First and most important, physical security. My computer is valuable enough that if I left it unattended in public, someone would probably nick it and put it on ebay. So I only leave it unattended in places with good enough physical security.

Secondly, I avoid doing anything that would impose spy-thriller-movie-level security requirements on my equipment. My employer wants to secure a critical code signing key? I'll be happy to sort them out with their own HSM in their own properly secured data centre, or their own USB stick in a bank vault, or whatever their requirements dictate. My personal security research? I anonymously publish anything interesting I find right away. And I strictly avoid going to countries where I think the government ought to be overthrown.

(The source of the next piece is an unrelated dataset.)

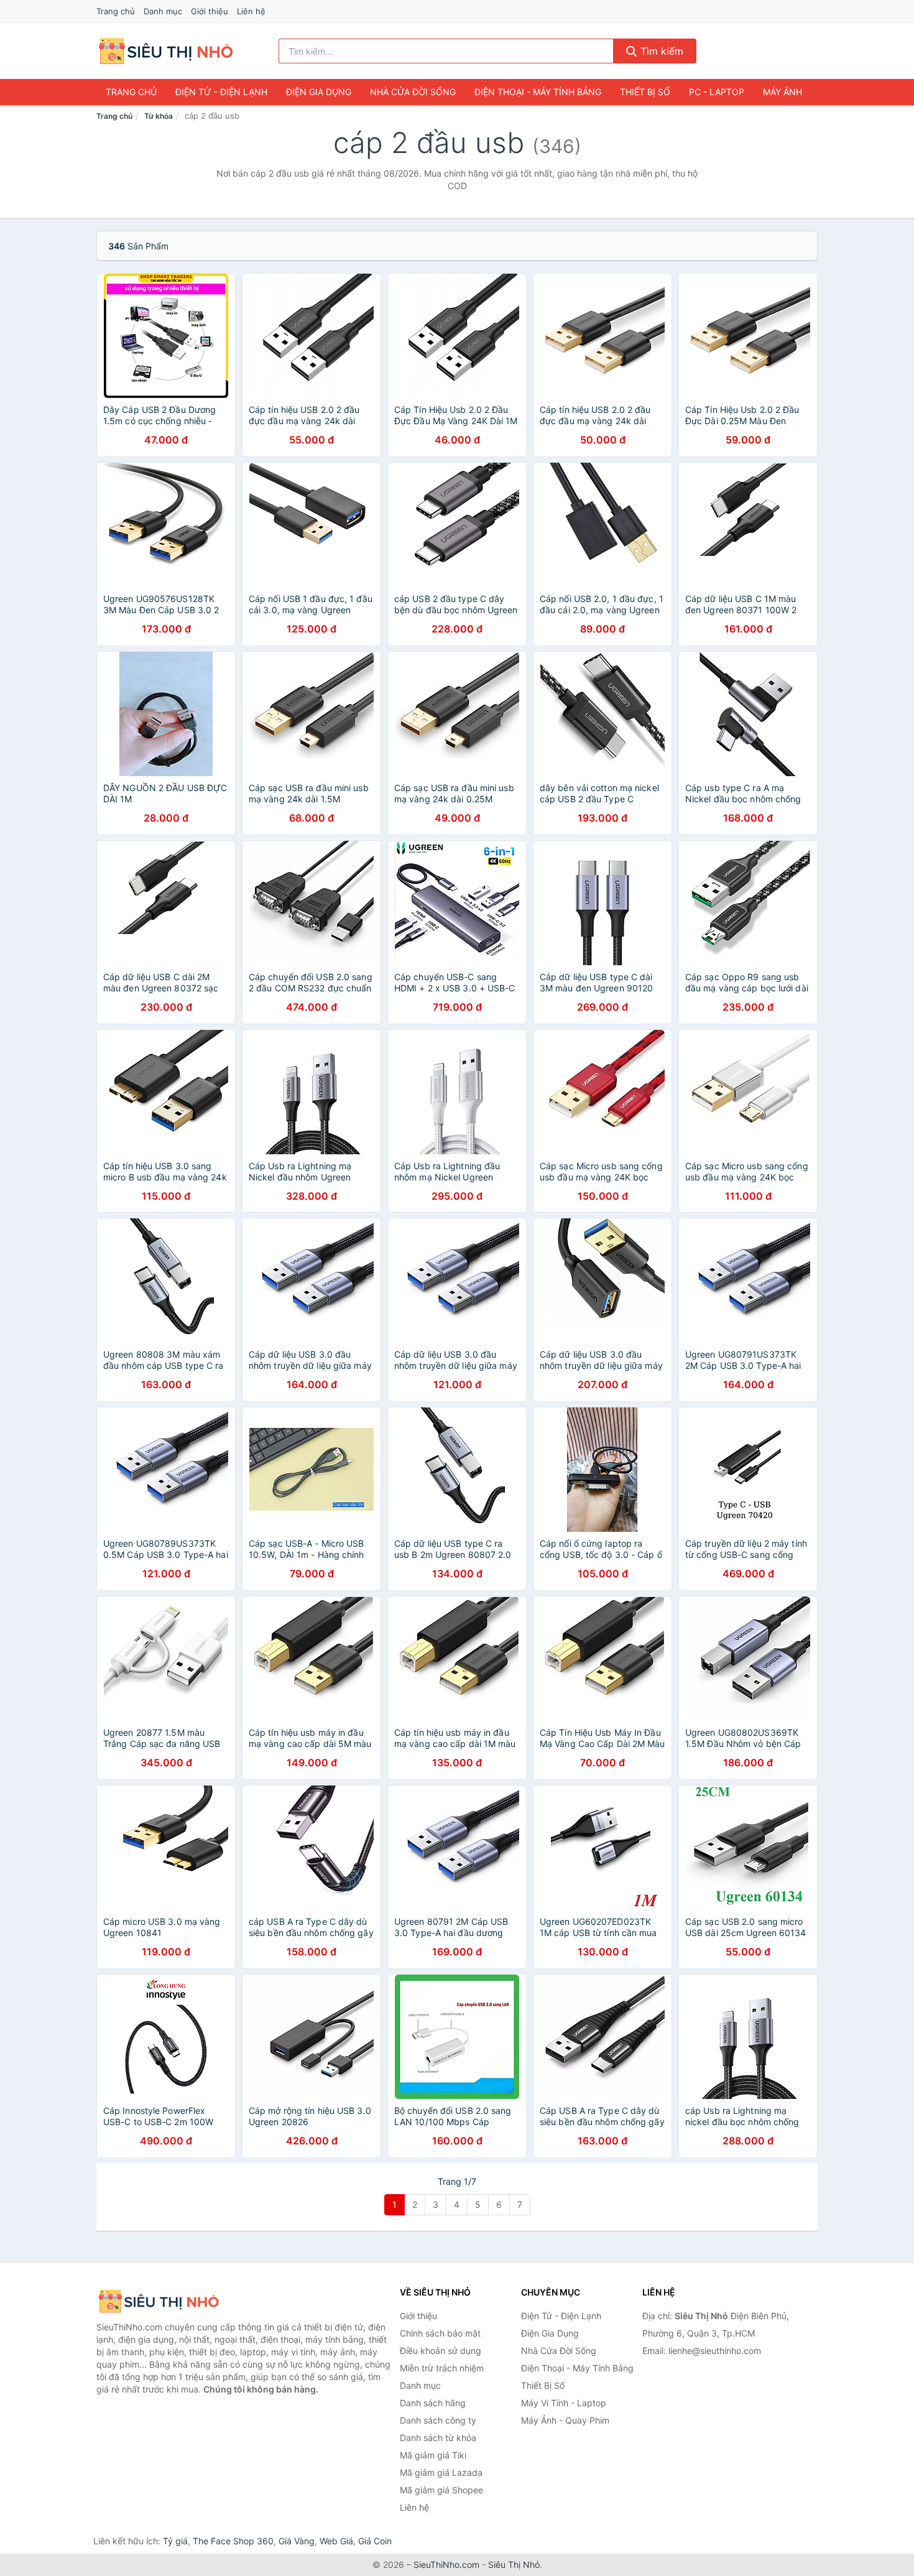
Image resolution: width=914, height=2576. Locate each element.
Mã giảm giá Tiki (433, 2455)
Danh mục (163, 11)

Therefore, the chances of an attack targeting my boot firmware are exceptionally small.

Finally, I embrace the reality that the TPM wouldn't have helped me anyway. Firstly the security the TPM offers depends on the security of the BIOS, and we all know that's a joke. Secondly, even if the TPM worked perfectly and the BIOS was secure and so on, an attacker in a position to mess with my firmware could just as easily install a physical keylogger, or a hidden camera pointing at my keyboard, or just have masked goons hit me with a $5 wrench until I tell them the password.

[kobalsky]

You have to understand that if you don't need this kind of security on your computer, the question wasn't addressed to you.

"just don't do risky stuff on it" doesn't cut it for those who need it.

Leave room for real discussion about the topic.

[michaelt]

I'm not saying you shouldn't do risky things.

I'm saying you shouldn't do things so risky that a squad of spies would get sent to monitor you, learn your routine, pick your house's locks while you're at work, sneak in, dismantle your computer, image your encrypted hard disk, overwrite the bootloader with a special version that will record the FDE password next time you enter it and send it to them, reassemble your computer and sneak out undetected.

Because that's what an "evil maid attack" means, once you've got basic physical security in place.

As I'm not Ross Ulbricht or Julian Assange, I'm willing to take my chances.

[PrimaryAlibi]

I don't think it's such an rare adversary to have. Organized crime can easily have several experienced hackers in their "organization". It's common knowledge that gangs actually do monitor peoples routines who are inside their territory and they do it for several reasons, one of them being to rob your apartment or do an evil maid attack on your computer.

It's also common knowledge that all adversaries view people who have higher security than the average person as a person of interest or a mark. If they are spies they think you don't need privacy if you have nothing to hide and if you are trying to hard to hide then you must have something important to hide. Criminals think if you have security then you must have something valuable to protect.

Also some of the methods described her this thread seem impractical and extreme but one you go down this rabbit hole of security and privacy, you become used to gradually putting in a little more extra effort for better security and privacy. Normal users can't understand how someone can survive with having to toggle scripts on/off with the noscripts extension but for most people who are interested in security and privacy that is easy and effortless like breathing air.